▶ Supplied text
Fast-food chains adapt to local tastes
(CNN) -- After thousands of years of civilization, finally India has Crunchwraps.
In March, a Taco Bell opened in Bangalore, the first Indian outpost of the chain.
About 2,500 people a day have been lining up to try burritos and quesadillas, helped out by employees hired to explain what, exactly, burritos and quesadillas are, according to reports.
But Indian customers aren't just ordering the Tex-Mex treats known in the U.S. Yum Foods, Taco Bell's parent company, came up with a bunch of special menu items designed for local palates: crunchy potato tacos and extra-spicy burritos filled with paneer, the rubbery, fresh Indian cheese.
This move is what people in the trade call product localization: customizing what you're selling to the people you're selling it to. It's a crucial strategy in the global fast-food business. American chains are bringing burgers and pizza and chimichangas to Asia, but they are also adapting to their new homes, coming up with hybrid foods that the folks back home don't hear about.
This is nothing new, of course. McDonald's, which has branches in more than 119 countries, has been customizing its menus for years.

▶ Material shown
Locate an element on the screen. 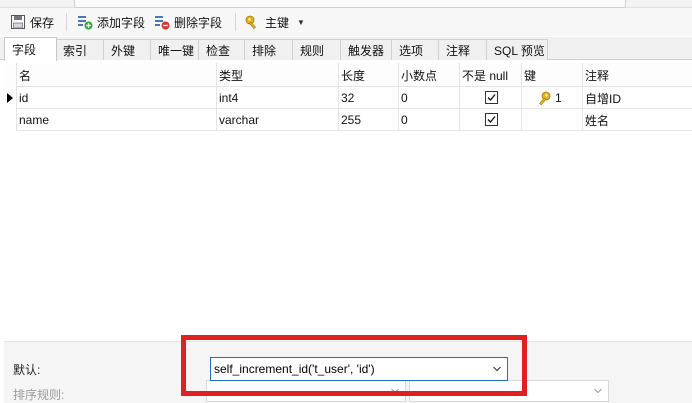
--
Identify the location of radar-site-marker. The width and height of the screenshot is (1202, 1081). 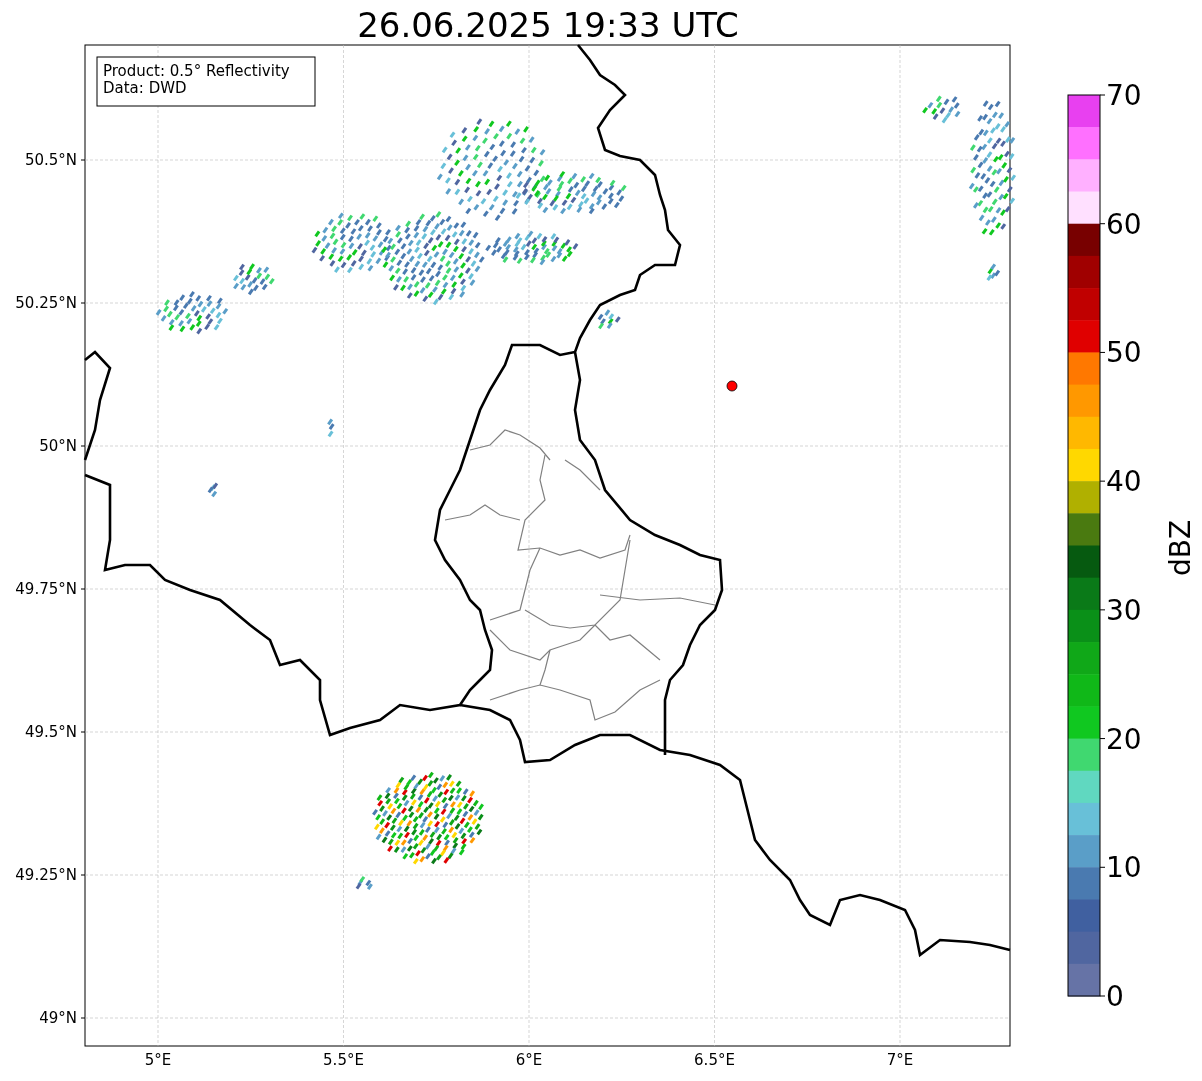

▶ Required work
**1)** Can you extract the passage from the fast-food localization text, starting at "Fast-food chains adapt" and ending at "fresh Indian cheese."?
**2)** How would the piece on fast-food chains adapting to local tastes go on from its final sentence? Write the next part.

▶ Answers per task
**1)**
Fast-food chains adapt to local tastes
(CNN) -- After thousands of years of civilization, finally India has Crunchwraps.
In March, a Taco Bell opened in Bangalore, the first Indian outpost of the chain.
About 2,500 people a day have been lining up to try burritos and quesadillas, helped out by employees hired to explain what, exactly, burritos and quesadillas are, according to reports.
But Indian customers aren't just ordering the Tex-Mex treats known in the U.S. Yum Foods, Taco Bell's parent company, came up with a bunch of special menu items designed for local palates: crunchy potato tacos and extra-spicy burritos filled with paneer, the rubbery, fresh Indian cheese.

**2)**
Anyone who's seen "Pulp Fiction" knows that a McDonald's Quarter Pounder is called a Royal in France, but it's not just the names that are different. French visitors to the golden arches can get Le P'tit Moutarde, a smaller-size burger with mustard sauce, and they can pair it with a banana caramel shake.
In the Netherlands, McDonald's serves a McKroket (a fried beef croquette on a bun) in Germany, it offers shrimp with cocktail sauce. The 280 Gr. is an Italy-only burger, designed for sophisticated palates -- you can get one with real Parmigiano-Reggiano cheese.
There's a burger on pita bread for the Greek market (the Greek Mac, of course), and a McKebab for Israel. Naturally, you can get guacamole on your burger in Mexico you can also order McMolletes -- refried beans and salsa on an English muffin.
Asia is the fastest-growing market for American fast food though, and all the chains trying to find a place there are scrambling to come up with new dishes to please local tastes.
Here's some of what Americans may be missing:
As the Taco Bell honchos undoubtedly know, India is a tricky market for food chains. Hindus don't eat beef, Muslims don't eat pork, and a sizable percentage of the country doesn't eat meat at all.
Fried chicken is a relatively safe bet, and KFC -- another Yum Foods-owned brand -- does a good business in buckets of Colonel Sanders' original recipe. But it also caters to vegetarians with a veg thali, a vegetable-and-rice mixed plate, and the Chana Snacker, a chickpea burger with Thousand Island dressing.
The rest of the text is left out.